Required action ▸ Starting at the first line and ending at the last, reproduce the records below exactly.
============================================================
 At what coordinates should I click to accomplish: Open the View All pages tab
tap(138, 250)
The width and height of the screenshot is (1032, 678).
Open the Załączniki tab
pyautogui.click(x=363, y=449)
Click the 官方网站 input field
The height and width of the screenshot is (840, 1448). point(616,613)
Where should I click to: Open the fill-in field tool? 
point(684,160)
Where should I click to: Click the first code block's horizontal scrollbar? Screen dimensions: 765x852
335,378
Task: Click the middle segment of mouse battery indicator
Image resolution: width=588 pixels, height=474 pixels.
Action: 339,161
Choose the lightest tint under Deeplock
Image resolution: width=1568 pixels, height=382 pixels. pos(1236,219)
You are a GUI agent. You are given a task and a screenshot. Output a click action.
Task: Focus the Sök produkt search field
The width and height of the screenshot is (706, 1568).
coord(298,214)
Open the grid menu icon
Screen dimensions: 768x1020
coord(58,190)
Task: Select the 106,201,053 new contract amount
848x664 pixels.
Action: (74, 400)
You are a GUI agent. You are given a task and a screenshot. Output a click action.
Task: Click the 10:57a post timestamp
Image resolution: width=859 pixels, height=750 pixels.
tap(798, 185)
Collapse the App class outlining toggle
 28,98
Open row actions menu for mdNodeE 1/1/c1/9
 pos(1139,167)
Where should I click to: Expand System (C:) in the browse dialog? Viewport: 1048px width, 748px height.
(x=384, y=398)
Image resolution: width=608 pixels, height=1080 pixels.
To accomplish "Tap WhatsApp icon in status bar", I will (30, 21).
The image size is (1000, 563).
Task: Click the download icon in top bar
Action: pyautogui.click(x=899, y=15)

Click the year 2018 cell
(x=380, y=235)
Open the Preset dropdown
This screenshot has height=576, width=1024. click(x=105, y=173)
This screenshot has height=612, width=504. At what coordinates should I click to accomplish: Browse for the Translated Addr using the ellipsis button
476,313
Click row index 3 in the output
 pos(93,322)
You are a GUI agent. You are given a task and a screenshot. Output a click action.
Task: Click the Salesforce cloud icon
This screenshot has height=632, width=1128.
============================================================
Answer to the problem ▸
 At what coordinates should I click to accomplish: Open the View All pages tab
tap(138, 250)
The width and height of the screenshot is (1032, 678).
Open the Załączniki tab
pyautogui.click(x=363, y=449)
Click the 官方网站 input field
The height and width of the screenshot is (840, 1448). point(616,613)
Where should I click to: Open the fill-in field tool? 
point(684,160)
Where should I click to: Click the first code block's horizontal scrollbar? Screen dimensions: 765x852
335,378
Task: Click the middle segment of mouse battery indicator
Image resolution: width=588 pixels, height=474 pixels.
Action: 339,161
Choose the lightest tint under Deeplock
Image resolution: width=1568 pixels, height=382 pixels. pos(1236,219)
You are a GUI agent. You are given a task and a screenshot. Output a click action.
Task: Focus the Sök produkt search field
The width and height of the screenshot is (706, 1568).
coord(298,214)
Open the grid menu icon
Screen dimensions: 768x1020
coord(58,190)
Task: Select the 106,201,053 new contract amount
848x664 pixels.
Action: (74, 400)
You are a GUI agent. You are given a task and a screenshot. Output a click action.
Task: Click the 10:57a post timestamp
Image resolution: width=859 pixels, height=750 pixels.
tap(798, 185)
Collapse the App class outlining toggle
 28,98
Open row actions menu for mdNodeE 1/1/c1/9
 pos(1139,167)
Where should I click to: Expand System (C:) in the browse dialog? Viewport: 1048px width, 748px height.
(x=384, y=398)
Image resolution: width=608 pixels, height=1080 pixels.
To accomplish "Tap WhatsApp icon in status bar", I will (30, 21).
The image size is (1000, 563).
Task: Click the download icon in top bar
Action: pyautogui.click(x=899, y=15)

Click the year 2018 cell
(x=380, y=235)
Open the Preset dropdown
This screenshot has height=576, width=1024. click(x=105, y=173)
This screenshot has height=612, width=504. At what coordinates should I click to accomplish: Browse for the Translated Addr using the ellipsis button
476,313
Click row index 3 in the output
 pos(93,322)
You are a GUI agent. You are given a task and a screenshot. Output a click action.
Task: Click the Salesforce cloud icon
This screenshot has height=632, width=1128.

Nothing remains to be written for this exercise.